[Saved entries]
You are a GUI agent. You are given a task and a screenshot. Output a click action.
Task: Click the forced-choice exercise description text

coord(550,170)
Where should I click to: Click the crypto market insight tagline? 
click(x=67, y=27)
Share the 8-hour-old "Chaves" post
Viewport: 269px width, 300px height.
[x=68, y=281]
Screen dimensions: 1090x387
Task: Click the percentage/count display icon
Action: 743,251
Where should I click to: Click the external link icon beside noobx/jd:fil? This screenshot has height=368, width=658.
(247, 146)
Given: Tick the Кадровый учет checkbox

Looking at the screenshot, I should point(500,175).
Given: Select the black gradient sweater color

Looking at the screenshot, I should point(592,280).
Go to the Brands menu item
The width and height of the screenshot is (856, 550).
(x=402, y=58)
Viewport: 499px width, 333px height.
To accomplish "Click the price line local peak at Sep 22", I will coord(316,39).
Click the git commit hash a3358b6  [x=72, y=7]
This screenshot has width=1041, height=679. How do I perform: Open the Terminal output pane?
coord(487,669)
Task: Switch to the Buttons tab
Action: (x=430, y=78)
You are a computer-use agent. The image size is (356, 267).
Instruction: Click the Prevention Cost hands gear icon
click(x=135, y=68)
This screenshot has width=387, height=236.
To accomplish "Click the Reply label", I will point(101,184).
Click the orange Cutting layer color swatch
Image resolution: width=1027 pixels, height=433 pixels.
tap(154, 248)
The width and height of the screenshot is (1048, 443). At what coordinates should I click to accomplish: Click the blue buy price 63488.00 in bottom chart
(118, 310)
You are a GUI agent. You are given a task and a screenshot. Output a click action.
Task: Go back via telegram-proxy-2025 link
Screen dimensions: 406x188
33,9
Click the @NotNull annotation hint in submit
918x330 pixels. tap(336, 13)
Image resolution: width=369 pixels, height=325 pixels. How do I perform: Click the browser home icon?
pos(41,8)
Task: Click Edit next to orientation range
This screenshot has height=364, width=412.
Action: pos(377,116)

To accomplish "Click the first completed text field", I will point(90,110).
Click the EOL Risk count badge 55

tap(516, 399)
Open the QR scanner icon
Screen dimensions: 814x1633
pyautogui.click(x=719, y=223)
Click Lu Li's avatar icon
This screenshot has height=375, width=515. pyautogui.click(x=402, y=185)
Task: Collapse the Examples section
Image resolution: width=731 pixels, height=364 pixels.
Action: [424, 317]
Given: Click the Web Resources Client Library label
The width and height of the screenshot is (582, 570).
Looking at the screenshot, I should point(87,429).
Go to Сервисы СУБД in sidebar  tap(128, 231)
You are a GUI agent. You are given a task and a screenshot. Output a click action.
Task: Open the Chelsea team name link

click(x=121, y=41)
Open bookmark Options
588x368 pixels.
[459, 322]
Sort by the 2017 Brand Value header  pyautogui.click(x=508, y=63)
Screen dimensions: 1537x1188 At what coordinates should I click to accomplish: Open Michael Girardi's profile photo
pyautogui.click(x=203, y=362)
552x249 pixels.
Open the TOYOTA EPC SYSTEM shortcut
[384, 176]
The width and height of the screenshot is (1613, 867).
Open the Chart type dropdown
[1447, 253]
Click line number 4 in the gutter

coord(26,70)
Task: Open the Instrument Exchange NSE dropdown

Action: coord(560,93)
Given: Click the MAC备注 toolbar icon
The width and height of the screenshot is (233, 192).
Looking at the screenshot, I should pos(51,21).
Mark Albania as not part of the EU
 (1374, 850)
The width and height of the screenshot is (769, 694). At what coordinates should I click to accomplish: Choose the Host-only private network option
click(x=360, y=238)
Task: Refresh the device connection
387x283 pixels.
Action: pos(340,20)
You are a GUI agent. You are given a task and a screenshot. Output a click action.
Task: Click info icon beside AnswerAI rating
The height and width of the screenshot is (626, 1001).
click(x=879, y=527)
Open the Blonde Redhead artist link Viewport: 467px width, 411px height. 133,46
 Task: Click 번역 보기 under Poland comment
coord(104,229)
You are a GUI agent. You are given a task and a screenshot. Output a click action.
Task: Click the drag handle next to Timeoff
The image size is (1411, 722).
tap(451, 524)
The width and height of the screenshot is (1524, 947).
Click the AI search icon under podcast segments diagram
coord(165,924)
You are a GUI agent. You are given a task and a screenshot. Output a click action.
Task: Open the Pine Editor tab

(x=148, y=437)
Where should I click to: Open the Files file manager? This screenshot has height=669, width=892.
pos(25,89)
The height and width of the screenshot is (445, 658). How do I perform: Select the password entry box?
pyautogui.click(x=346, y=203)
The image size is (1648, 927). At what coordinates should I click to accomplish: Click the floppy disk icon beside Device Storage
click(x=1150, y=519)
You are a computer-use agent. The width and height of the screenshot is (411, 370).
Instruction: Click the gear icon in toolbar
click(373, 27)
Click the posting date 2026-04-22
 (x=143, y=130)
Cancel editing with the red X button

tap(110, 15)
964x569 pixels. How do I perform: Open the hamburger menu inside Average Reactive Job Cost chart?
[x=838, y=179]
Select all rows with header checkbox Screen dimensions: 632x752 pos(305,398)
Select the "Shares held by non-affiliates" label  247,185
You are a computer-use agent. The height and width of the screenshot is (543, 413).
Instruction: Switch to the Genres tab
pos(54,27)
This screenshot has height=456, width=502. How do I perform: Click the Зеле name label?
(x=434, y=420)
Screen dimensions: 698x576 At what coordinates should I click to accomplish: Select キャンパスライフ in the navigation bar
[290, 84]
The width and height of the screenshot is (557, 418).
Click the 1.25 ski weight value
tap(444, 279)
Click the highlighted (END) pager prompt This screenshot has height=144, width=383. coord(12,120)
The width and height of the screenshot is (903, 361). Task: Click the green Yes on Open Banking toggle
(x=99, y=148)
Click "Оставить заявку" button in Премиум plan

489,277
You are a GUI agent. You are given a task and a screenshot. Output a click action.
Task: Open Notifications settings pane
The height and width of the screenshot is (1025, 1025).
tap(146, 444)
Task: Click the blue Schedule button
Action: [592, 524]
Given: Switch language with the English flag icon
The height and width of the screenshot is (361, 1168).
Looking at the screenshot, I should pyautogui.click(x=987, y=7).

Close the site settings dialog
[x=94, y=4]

§ **Problem requirements**: Word for word, restate the lines of the data above that fall between the line holding "The width and height of the screenshot is (903, 361)." and the line holding "Task: Open Notifications settings pane", inclusive, and no other lines.

§ **Task answer**:
The width and height of the screenshot is (903, 361). Task: Click the green Yes on Open Banking toggle
(x=99, y=148)
Click "Оставить заявку" button in Премиум plan

489,277
You are a GUI agent. You are given a task and a screenshot. Output a click action.
Task: Open Notifications settings pane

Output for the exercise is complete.